If you want to make a premiere picture, you might as well steal from Orson Welles’s Citizen Kane, a film widely considered to be the best of all time. It’s great for its acting, its cinematography, and its technical advances. But its easiest feature to ape is its storytelling structure. The story of Charles Foster Kane is told not necessarily as it happened but as other Kane’s family, friends, and acquaintances remember it as they’re interviewed by a reporter investigating th meaning of his final word “rosebud.”
Like Orson Welles, Dorota Kobiela and Hugh Welchman, the directors of the new film Loving Vincent reach for technical advances. Every single frame of the movie has been hand painted by a team of more than 100 oil painters, working in a style reminiscent of the film’s subject, Vincent Van Gogh. The film’s story, however is heavily inspired by Citizen Kane.

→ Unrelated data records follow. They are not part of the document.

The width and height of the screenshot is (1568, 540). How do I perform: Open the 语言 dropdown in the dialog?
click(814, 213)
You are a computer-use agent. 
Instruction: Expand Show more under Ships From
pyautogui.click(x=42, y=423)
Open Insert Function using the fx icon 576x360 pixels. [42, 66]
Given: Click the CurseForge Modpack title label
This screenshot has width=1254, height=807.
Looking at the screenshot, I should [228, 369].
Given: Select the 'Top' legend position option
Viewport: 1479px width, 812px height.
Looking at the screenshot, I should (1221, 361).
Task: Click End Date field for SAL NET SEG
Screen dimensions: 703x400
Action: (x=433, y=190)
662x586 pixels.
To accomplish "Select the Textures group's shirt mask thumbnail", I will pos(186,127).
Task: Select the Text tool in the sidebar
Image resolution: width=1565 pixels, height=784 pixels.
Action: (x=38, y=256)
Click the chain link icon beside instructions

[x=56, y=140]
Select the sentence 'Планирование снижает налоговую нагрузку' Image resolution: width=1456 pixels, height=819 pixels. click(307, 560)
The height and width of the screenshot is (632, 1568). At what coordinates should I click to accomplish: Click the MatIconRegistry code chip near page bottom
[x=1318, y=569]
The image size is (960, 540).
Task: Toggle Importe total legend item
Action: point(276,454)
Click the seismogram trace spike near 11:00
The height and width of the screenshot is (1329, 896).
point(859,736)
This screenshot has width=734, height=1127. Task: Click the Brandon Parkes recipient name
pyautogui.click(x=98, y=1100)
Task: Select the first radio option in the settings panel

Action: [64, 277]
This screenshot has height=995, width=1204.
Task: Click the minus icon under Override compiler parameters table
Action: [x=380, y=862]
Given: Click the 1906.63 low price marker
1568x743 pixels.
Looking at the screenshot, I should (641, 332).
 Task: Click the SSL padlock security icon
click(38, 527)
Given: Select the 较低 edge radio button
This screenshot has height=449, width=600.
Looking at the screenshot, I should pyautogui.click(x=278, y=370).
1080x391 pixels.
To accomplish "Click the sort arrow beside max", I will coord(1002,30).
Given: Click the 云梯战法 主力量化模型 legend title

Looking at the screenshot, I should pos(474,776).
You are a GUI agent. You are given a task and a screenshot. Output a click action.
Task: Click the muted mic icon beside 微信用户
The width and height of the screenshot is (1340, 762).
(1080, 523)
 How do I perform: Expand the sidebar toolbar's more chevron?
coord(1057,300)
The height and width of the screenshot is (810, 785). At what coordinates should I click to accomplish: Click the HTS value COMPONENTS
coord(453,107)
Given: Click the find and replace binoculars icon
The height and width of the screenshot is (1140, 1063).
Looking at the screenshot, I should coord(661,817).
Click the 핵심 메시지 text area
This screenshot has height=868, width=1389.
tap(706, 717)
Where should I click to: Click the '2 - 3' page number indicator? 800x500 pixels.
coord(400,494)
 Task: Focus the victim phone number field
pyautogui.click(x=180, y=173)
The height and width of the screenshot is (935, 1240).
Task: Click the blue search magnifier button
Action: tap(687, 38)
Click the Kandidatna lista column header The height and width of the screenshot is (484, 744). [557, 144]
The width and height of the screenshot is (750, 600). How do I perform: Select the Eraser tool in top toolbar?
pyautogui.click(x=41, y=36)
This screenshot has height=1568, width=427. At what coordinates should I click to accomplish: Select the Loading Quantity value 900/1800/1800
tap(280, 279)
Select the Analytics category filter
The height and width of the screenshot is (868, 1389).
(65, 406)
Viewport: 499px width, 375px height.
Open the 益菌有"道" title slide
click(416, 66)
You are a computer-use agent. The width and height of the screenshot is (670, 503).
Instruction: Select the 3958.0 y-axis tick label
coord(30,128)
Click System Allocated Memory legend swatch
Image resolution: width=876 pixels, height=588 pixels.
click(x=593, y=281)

The movie starts about a year after Van Gogh’s death by self-inflicted gun shot wound. After several failed attempts to reach Van Gogh’s brother Theo, a young man, Armand, is tasked with finding someone worthy of receiving the final letter Van Gogh ever wrote. Though he considers it a pointless chore, Armand travels to Auvers-sur-Oise to find, Dr. Gachet, a close friend of the painter’s. Along the way, Armand meets many people who not only knew Vincent, but were also models for his painting. Everyone has a different, contradictory take on Van Gogh, especially the method of his death.
Is it possible Van Gogh was murdered? Does the manner of a man’s death mean more than the manner of his life?